Fernando de las Fuentes

Igual que fracasó y sigue fracasando en todo el mundo el paradigma de uniformidad humana, que supedita la individualidad a los intereses y derechos de la colectividad, hoy en día se agota el modelo occidental de individualismo, que hace exactamente lo contrario.

Ciertamente, no podemos ver esta situación en la que nos encontramos, entrando a la segunda veintena del siglo 21, como una catástrofe que acabará con el mundo.
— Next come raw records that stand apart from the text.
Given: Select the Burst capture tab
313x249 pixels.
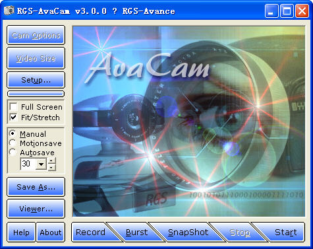Looking at the screenshot, I should pos(136,232).
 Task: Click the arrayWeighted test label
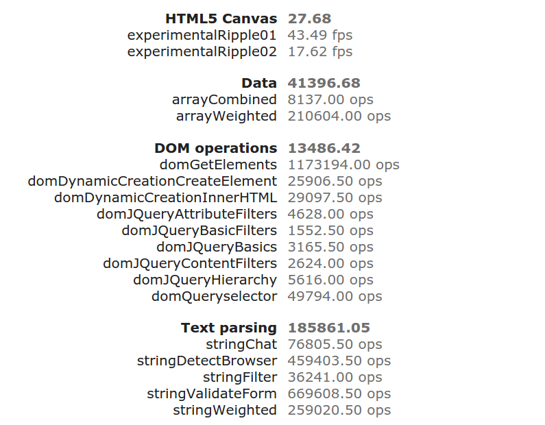pos(226,116)

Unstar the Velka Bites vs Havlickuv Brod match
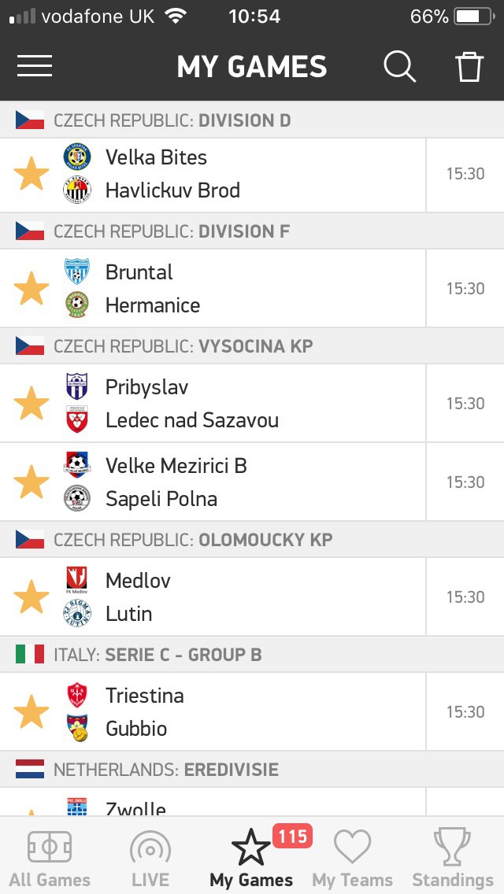tap(32, 173)
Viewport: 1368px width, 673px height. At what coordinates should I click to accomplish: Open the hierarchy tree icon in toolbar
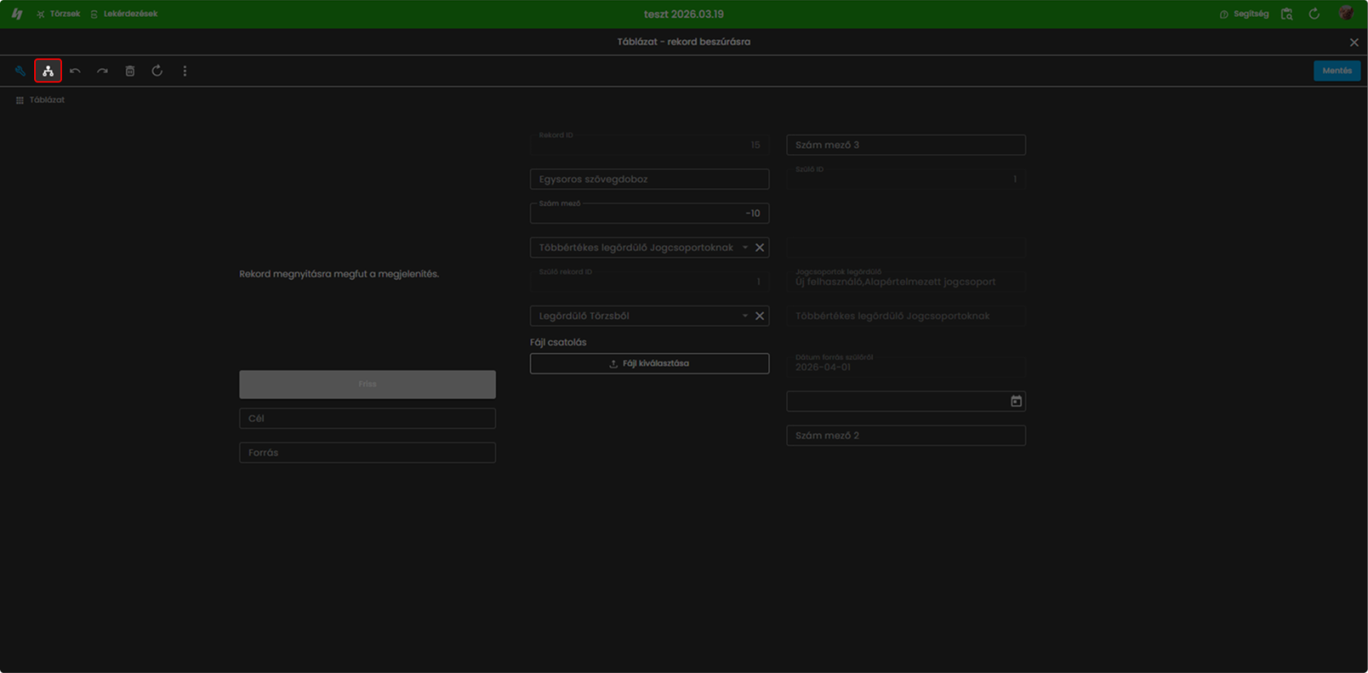(48, 71)
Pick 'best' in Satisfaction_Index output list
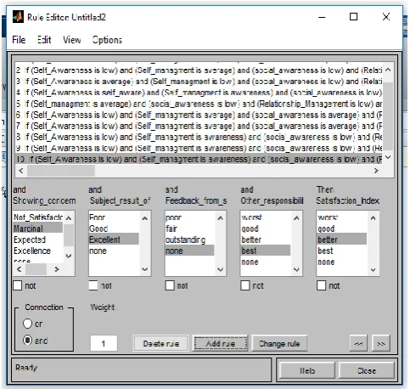The width and height of the screenshot is (410, 389). [x=325, y=251]
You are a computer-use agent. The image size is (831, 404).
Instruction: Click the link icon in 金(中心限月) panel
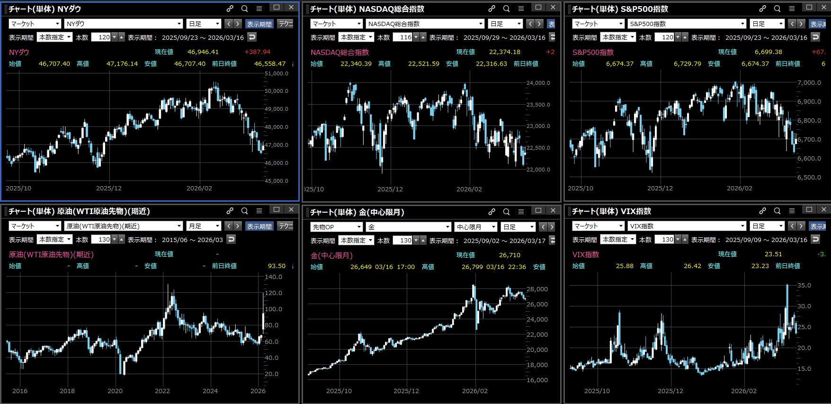492,212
No es más que uno más en la sucesión de innumerables cambios que la humanidad ha tenido y tendrá a lo largo de su existencia.
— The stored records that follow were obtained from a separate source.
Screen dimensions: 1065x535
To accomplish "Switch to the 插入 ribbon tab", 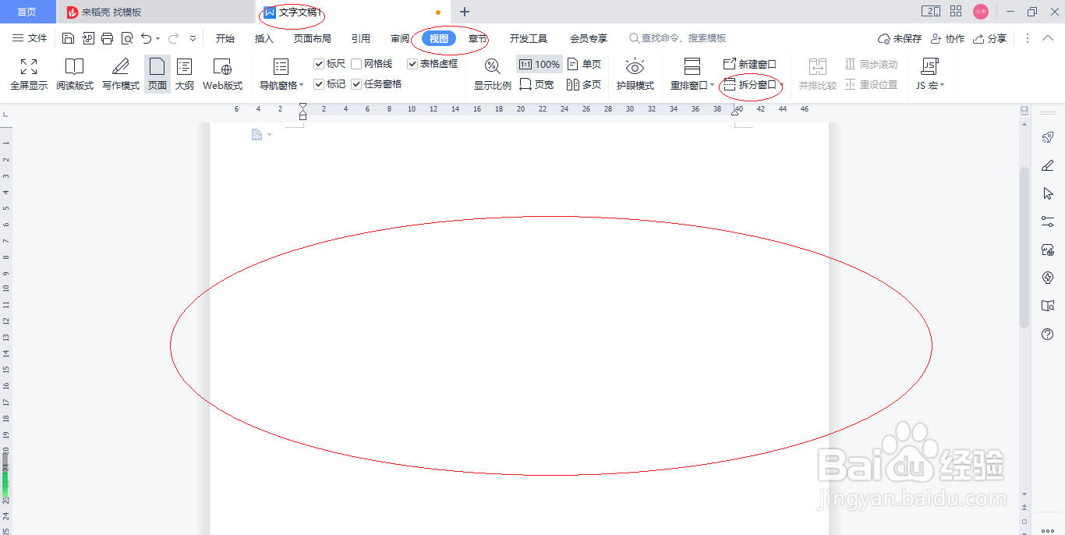I will [x=263, y=37].
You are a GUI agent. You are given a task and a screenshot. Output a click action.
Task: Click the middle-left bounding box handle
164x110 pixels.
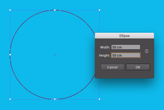tap(10, 55)
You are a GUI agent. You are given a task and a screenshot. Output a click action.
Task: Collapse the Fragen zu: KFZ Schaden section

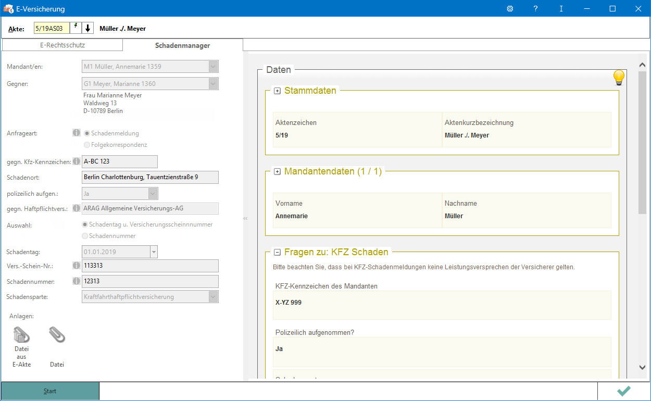278,253
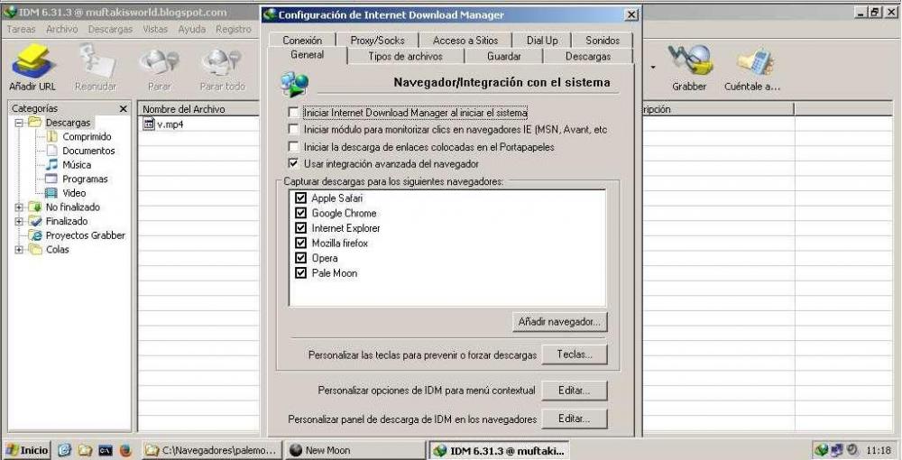The height and width of the screenshot is (460, 902).
Task: Click the v.mp4 file icon
Action: click(x=149, y=124)
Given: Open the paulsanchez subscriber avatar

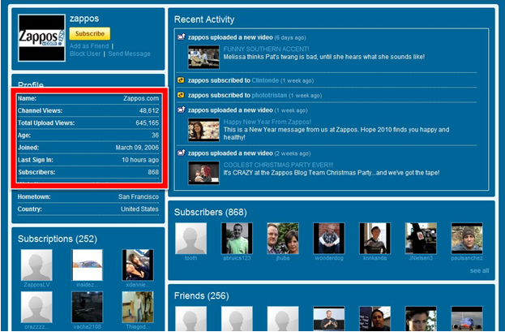Looking at the screenshot, I should pyautogui.click(x=468, y=239).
Como en toda crisis, comenzamos a “pendulear” de extremo a extremo, hasta que encontramos formas de pensar, sentir y actuar que sincretizan y producen un nuevo estado de cosas.

Lo importante en estos cambios es que nos demos cuenta de aquello que ya no está siendo adecuado para mejorar nuestras vidas, tanto a nivel personal, como colectivo.

En el occidente del planeta, lo insuficiente hoy en día es la sociedad basada en el individualismo, que mantiene a los integrantes de una comunidad aislados unos de otros, compitiendo entre sí, en beneficio de quien sepa aprovecharlo.

La opción no es por supuesto un régimen totalitario, en el que una única autoridad maneje todos los aspectos de la vida pública de un país y trate de normar las conductas de sus habitantes, dictando lo que es moralmente aceptable o censurable.

Se trata de que encontremos un justo medio, en el cual la individualidad no avasalle a la colectividad ni viceversa. Dicho así parecería una utopía, pero en la realidad existen comunidades que tienen este balance, y no es su tamaño el factor determinante, sino su cosmovisión.

Muchos sociólogos han estudiado el problema que representa el paradigma del individualismo en occidente, y han planteado “nuevas formas” de vivirlo, que devuelvan al individuo sus responsabilidades con la comunidad; sin embargo, el peso de la creencia es enorme para replantear el término, de manera que podríamos hablar, en lugar de individualidad como centro de la vida social, de particularidad.

Este concepto nos sustrae de la idea de lo aislado, o sea, el individuo, y nos lleva al terreno de aquello que es especial, singular, dentro del todo.

De esta manera puede replantearse la forma en que cada uno de nosotros está insertado dentro de la comunidad que lo sostiene, y en la cual tenemos a nuestra vez una función que cumplir para su mejoramiento, que será, por ende, el nuestro, sin que tengamos que suprimir nuestra particularidad.

Los mismos sociólogos que han tratado de encontrar alternativas al individualismo extremo de las sociedades de occidente, han puesto como ejemplo del justo medio, entre la importancia de la persona y la de su comunidad, a los pueblos indígenas de América.

Citando a otros destacados sociólogos, Danilo Martuccelli, del Colegio de México, señala que los indígenas producen sus propias formas de modernidad en las que el individuo, incluso cuando ha migrado, no pierde los lazos con su comunidad ni sus responsabilidades con ella. De hecho, la sobrevivencia de estos colectivos ha dependido justamente de ese compromiso de sus miembros.

Uno de los rasgos destacados de estas comunidades es su capacidad de asociacionismo para producir, consumir, educar, participar en la vida nacional, etc., misma que se pierde en la sociedad de individuos aislados, en la que, además, el individualismo no es una opción personal, sino una postura impuesta por el paradigma colectivo.

Un pueblo que ha perdido su capacidad de asociacionismo será fácilmente manipulable, empobrecible, controlable, explotable, y no podemos atribuirlo a las nuevas tecnologías, que nos multirrelacionan y a la vez nos aíslan, que nos llenan de amigos virtuales, pero inhiben nuestras habilidades de relación social.

Es nuestra creencia de que nuestros derechos personales valen más que los de los demás y los individuales más que los colectivos, lo que nos está llevando al quebranto social.